USC coach Clay Helton breaks down Adoree' Jackson's snaps

USC coach Clay Helton has a plan to use Adoree' Jackson on offense roughly eight to 10 plays per game. Richard Mackson/USA Today Sports

Earlier this week, Sports Illustrated's Pete Thamel caught up with USC coach Clay Helton to talk about a wide array of topics for SI's Q&A series. They touched on what Helton's first full season will look like, the playcalling of offensive coordinator Tee Martin and fishing.

It's a wide-ranging Q&A that provides good overview of Helton and the Trojans right now, and one of the most interesting parts of the piece is how the coaching staff decides to break down Adoree' Jackson's snaps between offense, defense and special teams.

Helton said Jackson would likely play 68 defensive snaps (which he explained is the average in college football) and then "you get 12 extra plays. Now, is that six returns and six touches on offense? We held it to about a six- to eight-play series last year, a package we took into every game. And four were designed plays for him, and two or three were decoys. So, if we can get eight or 10 plays out of him a game offensively and let him be a punt returner, I think it would be advantageous."

Last season Jackson started 14 games for the Trojans -- 13 on defense and one on offense. On defense, he finished the season with 35 tackles, one interception, eight pass breakups and nine passes defended. On offense, he had 27 catches for 414 yards and three touchdowns. And on special teams, Jackson returned 24 punts for 251 yards and two touchdowns.

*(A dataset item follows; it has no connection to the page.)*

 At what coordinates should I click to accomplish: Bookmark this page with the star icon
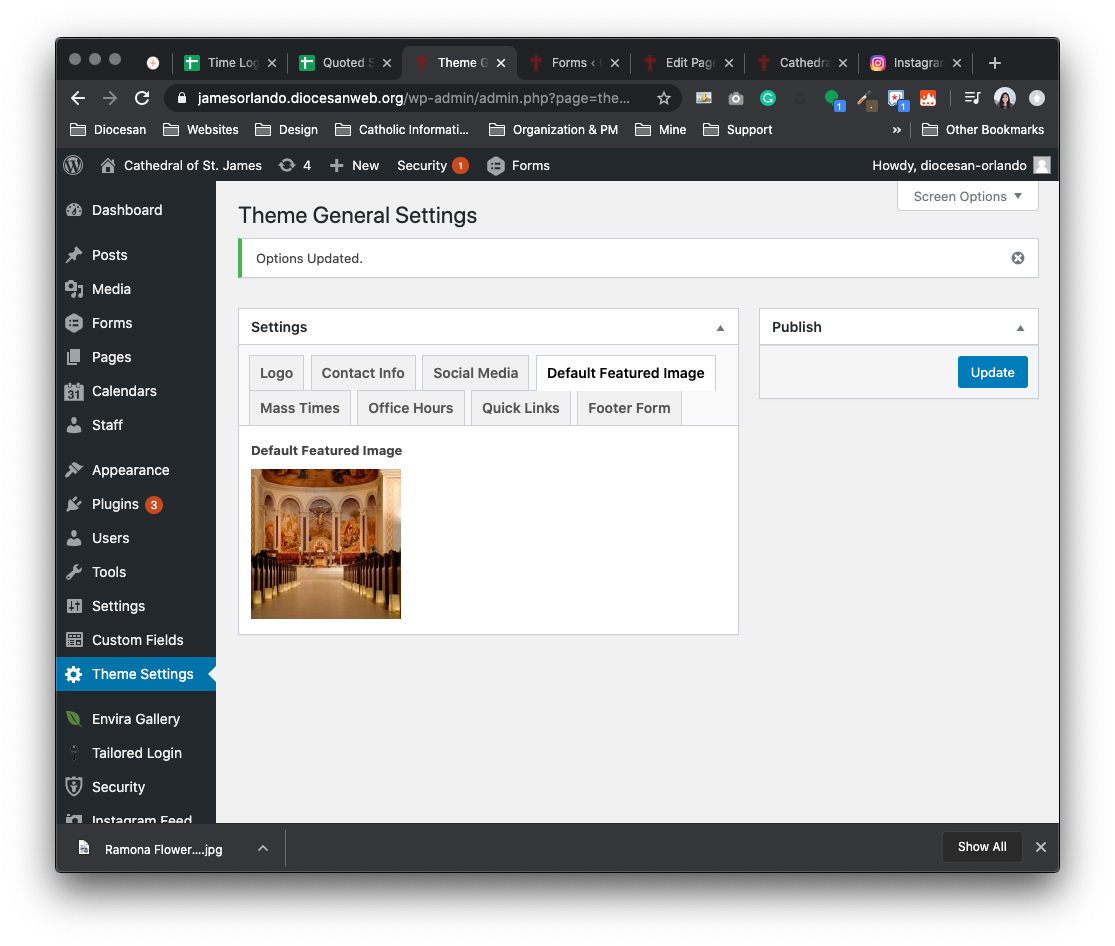(663, 98)
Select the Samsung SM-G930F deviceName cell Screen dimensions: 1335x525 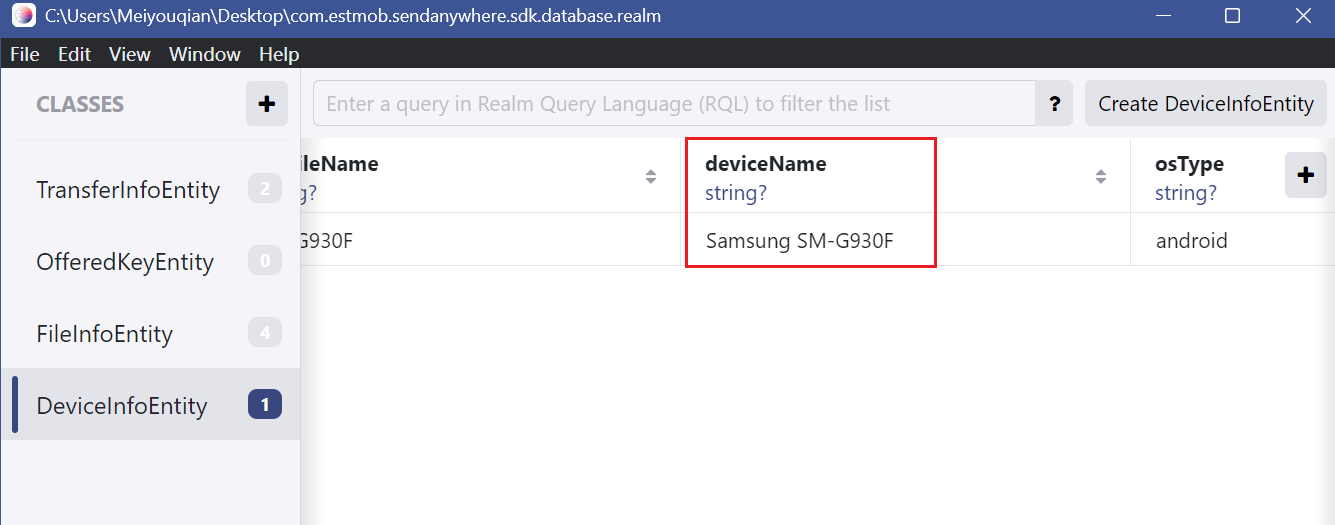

Jackson took this spring off to focus on track and field. This season he has jumped 25 feet, 8 inches in the long jump (21st-best in NCAA) and won the Pac-12 long jump title last weekend. Jackson has spoken about his dreams of competing in the Olympics in the long jump, but he'd have to improve considerably, as there are 26 American long jumpers who've jumped better already this season.

But one thing is for sure when it comes to football: Opponents -- on both offense and defense -- will see Jackson plenty next year. And even if he's only getting six to eight offensive plays a game, Pac-12 defensive players had better get ready because he can turn any (or all) of those plays into huge gains for the Trojans.

"The ball in his hands is a special thing, and we'll continue to do that," Helton said.